The following table will help you navigate this topic according to your intended target.
Replicating to databases and to data warehouses without staging
Set up a replication task to databases or to data warehouses that do not require staging, which are as follows:
- Google BigQuery
- Snowflake
Replicating to data warehouses with staging
Set up a replication task to data warehouses that require staging, which are as follows:
- Amazon Redshift
- Microsoft Fabric
- Databricks
Replicating to cloud storage
Set up a replication task to cloud storage.
Replicating to databases and to data warehouses without staging
This section explains how to set up a replication task to databases and to data warehouses that do not require a separate staging area.
To do this:
-
In Data Integration > Home, click Replicate data.
The Replicate data wizard opens.
-
In the General tab, do the following:
-
Task name
Specify a name for your task.
-
Description
Optionally, enter a description for your task.
-
Project
Do one of the following:
- Select an existing project
-
Specify a name for a new project and then click Add new project: <your-project-name> below the Project field.
The project name will be added to the Project field.
-
Space
Select a data space for you replication project.
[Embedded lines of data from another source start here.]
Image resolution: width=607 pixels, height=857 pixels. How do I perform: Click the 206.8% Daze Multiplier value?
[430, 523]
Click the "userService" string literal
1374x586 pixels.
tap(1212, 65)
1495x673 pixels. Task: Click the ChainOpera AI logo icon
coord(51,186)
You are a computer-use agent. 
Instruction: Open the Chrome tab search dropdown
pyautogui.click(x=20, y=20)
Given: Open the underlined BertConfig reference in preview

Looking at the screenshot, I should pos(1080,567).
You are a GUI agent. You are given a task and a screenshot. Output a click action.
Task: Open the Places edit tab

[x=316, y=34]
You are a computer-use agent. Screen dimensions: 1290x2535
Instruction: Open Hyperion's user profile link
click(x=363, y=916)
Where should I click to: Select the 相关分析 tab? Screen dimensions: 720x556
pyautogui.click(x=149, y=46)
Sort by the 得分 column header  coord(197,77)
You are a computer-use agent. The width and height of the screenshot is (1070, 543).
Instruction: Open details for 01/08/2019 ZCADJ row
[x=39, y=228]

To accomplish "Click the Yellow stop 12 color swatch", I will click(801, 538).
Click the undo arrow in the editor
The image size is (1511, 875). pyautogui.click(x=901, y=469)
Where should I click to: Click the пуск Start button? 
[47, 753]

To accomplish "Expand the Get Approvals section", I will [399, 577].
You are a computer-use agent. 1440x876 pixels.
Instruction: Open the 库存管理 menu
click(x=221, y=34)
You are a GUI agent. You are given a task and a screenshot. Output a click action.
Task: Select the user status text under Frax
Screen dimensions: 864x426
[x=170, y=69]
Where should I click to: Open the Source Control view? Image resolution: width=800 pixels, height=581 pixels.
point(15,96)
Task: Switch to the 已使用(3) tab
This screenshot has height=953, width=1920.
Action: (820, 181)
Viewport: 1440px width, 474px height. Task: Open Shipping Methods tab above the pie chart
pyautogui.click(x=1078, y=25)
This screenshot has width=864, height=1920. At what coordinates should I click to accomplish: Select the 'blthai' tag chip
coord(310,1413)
If you have not created any data spaces, do one of the following:
-
Select Data-Space (the default tenant data space)
Information noteData-Space has full permissions for all members. You can edit the roles and permissions each member has later, as described in Data space roles and permissions. -
Cancel the wizard, create your own data space as described in Creating a data space, and then run the wizard again.
For more information on data spaces, see Working in spaces in Qlik Talend Data Integration.
-
-
-
Click Next. In the Select source connection tab, select a connection to the source data. You can optionally edit the connection settings by selecting Edit from the menu in the Actions column.
If you have not yet created a connection to your data source, you need to create one by clicking Create connection in the top right of the tab.
You can filter the list of connections using the filters on the left. Connections can be filtered according to source type, gateway, space, and owner. The All filters button above the connections list shows the number of current filters. You can use this button to close or open the Filters panel on the left. Currently active filters are also shown above the list of available connections.
You can also sort the list by selecting Last modified, Last created, or Alphabetical from the drop-down list on the right. Click the arrow to the right of the list to change the sorting order.
After you have selected a data source connection, optionally click Test connection in the top right of the tab(recommended), and then click Next.
-
In the Select datasets tab, select tables and/or views to include in the replication task. You can also use wildcards and create selection rules as described in Selecting data from a database.
-
In the Select target connection tab, select the target from the list of available connections and then click Next. In terms of functionality, the tab is the same as the Select source connection tab described earlier.
-
In the Settings tab, optionally change the following settings and then click Next.
Replication mode
Information noteWhen replicating from SaaS application sources, the Full load replication mode is enabled by default and cannot be disabled.- Full load: Loads the data from the selected source tables to the target platform and creates the target tables if necessary. The full load occurs automatically when the task is started, but can also be performed manually should the need arise.
-
Apply changes: Keeps the target tables up-to-date with any changes made to the source tables.
-
Store changes: Stores the changes to the source tables in Change Tables (one per source table).
For more information, see Store changes.
The change data capture frequency is determined by the scheduler settings. The default change capture interval is every six hours. For more information, see Scheduling tasks when working without Data Movement gateway.
Custom schemas
- Target dataset schema: Optionally, select the schema in which you want the datasets to be created on the target.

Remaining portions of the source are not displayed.